The intramembrane protease SPPL2c promotes male germ cell development by cleaving phospholamban
EMBO Rep. 2019 Feb 7
| Authors/Editors: |
Johannes Niemeyer Torben Mentrup Ronny Heidasch Stephan A Müller Uddipta Biswas Rieke Meyer Alkmini A Papadopoulou Verena Dederer Martina Haug-Kröper Vivian Adamski Renate Lüllmann-Rauch Martin Bergmann Artur Mayerhofer Paul Saftig Gunther Wennemuth Rolf Jessberger Regina Fluhrer Stefan F Lichtenthaler Marius K Lemberg Bernd Schröder |
|---|---|
| Publication Date: | 2019 |
| Type of Publication: | Journal Article |
Signal peptide peptidase (SPP) and the four homologous SPP-like (SPPL) proteases constitute a family of intramembrane aspartyl proteases with selectivity for type II-oriented transmembrane segments. Here, we analyse the physiological function of the orphan protease SPPL2c, previously considered to represent a non-expressed pseudogene. We demonstrate proteolytic activity of SPPL2c towards selected tail-anchored proteins.

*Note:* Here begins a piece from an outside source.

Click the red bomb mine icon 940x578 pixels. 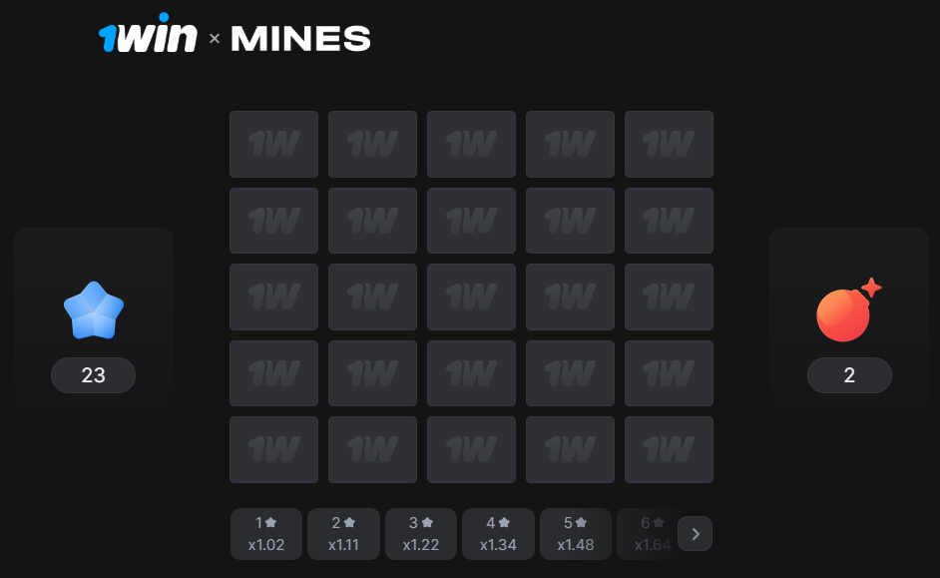[x=846, y=311]
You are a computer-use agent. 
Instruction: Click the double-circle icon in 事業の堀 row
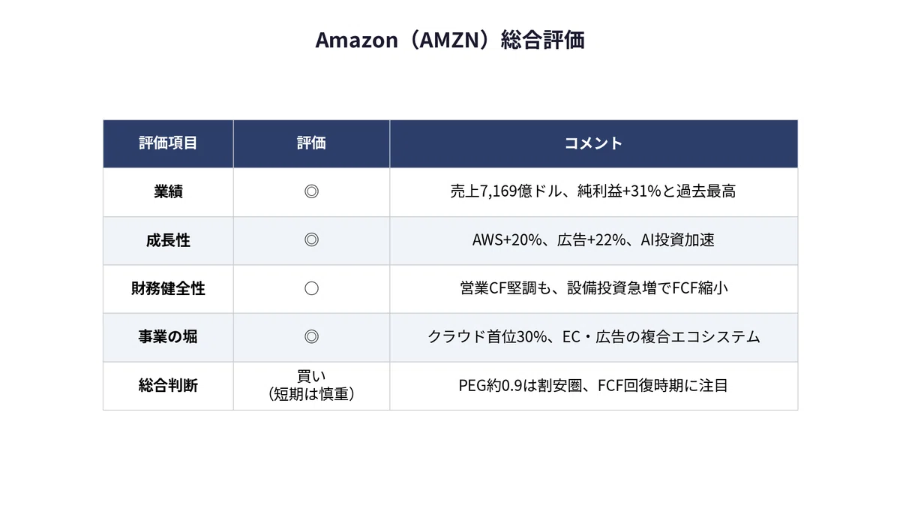311,337
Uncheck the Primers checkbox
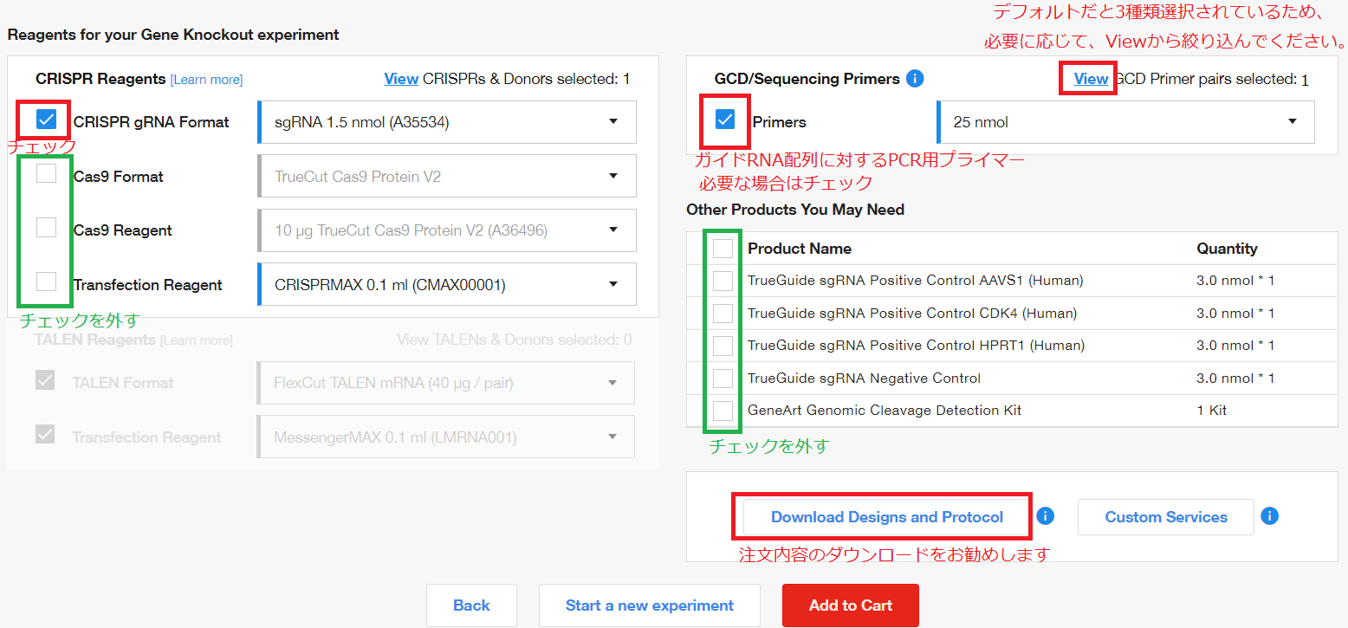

Despite shared ER localisation, SPPL2c and SPP exhibit distinct, though partially overlapping substrate spectra and inhibitory profiles, and are organised in different high molecular weight complexes. Interestingly, SPPL2c is specifically expressed in murine and human testis where it is primarily localised in spermatids. In mice, SPPL2c deficiency leads to a partial loss of elongated spermatids and reduced motility of mature spermatozoa, but preserved fertility. However, matings of male and female SPPL2c -/- mice exhibit reduced litter sizes. Using proteomics we identify the sarco/endoplasmic reticulum Ca2+-ATPase (SERCA2)-regulating protein phospholamban (PLN) as a physiological SPPL2c substrate. Accumulation of PLN correlates with a decrease in intracellular Ca2+ levels in elongated spermatids that likely contribute to the compromised male germ cell differentiation and function of SPPL2c -/- mice.